Columnistas

Televisión y avances en Londres
Autor: Rafael Bravo
10 de Agosto de 2012


Érase una vez cuando los Juegos Olímpicos podían ser transmitidos en directo por televisión en los Estados Unidos.

Érase una vez cuando los Juegos Olímpicos podían ser transmitidos en directo por televisión en los Estados Unidos. La cadena NBC, dueña de los derechos de transmisión, decidió con cierta razón empaquetar los principales eventos y pasarlos en diferido en un horario que asegura la sintonía: entre las 8 y la medianoche cuando ya los ingleses están durmiendo mientras en los Estados Unidos los televidentes se sientan a la mesa a cenar. Ello se explica por el alto precio que NBC tuvo que pagar por la exclusividad del evento. Mil doscientos millones dólares que se recuperan vendiendo costosos comerciales a los que solo tienen acceso los grandes de la pauta publicitaria.


La estrategia está funcionando muy a pesar del rechazo expresado en redes sociales como Twitter, en donde los insultos y las palabras de grueso calibre en contra de NBC han sido motivo de comentarios y críticas. Vivimos en un mundo totalmente interconectado en donde se puede acceder a internet y disfrutar de casi todo gratis. Solo que esta vez para ver en vivo y en directo lo que está pasando en Londres  requiere de una suscripción de televisión por cable o satélite. Los proveedores están sometidos a pagar por el contenido costos crecientes, lo que sumado a la proliferación de dispositivos de video, los obliga a subir precios como la única forma de proteger los paquetes de programación ofrecidos al público.
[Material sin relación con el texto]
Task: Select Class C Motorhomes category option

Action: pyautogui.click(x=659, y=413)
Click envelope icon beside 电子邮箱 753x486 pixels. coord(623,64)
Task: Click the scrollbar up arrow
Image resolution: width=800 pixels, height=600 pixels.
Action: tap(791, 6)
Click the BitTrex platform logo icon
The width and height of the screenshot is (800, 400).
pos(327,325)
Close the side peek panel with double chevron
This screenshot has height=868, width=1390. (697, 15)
Desde ya se vislumbran cambios en el modelo de televisión por cable, que para los expertos es considerado un esquema de negocios obsoleto, pues no ha habido mayores innovaciones en la última década, en un mercado en el que cerca del 80 al 90% de los hogares están conectados vía suscripción. El futuro de las cadenas de televisión, de las compañías de cable y de los proveedores de pague por ver (pay tv) estará atado al “streaming” en línea, que se convertirá en un valor agregado del servicio.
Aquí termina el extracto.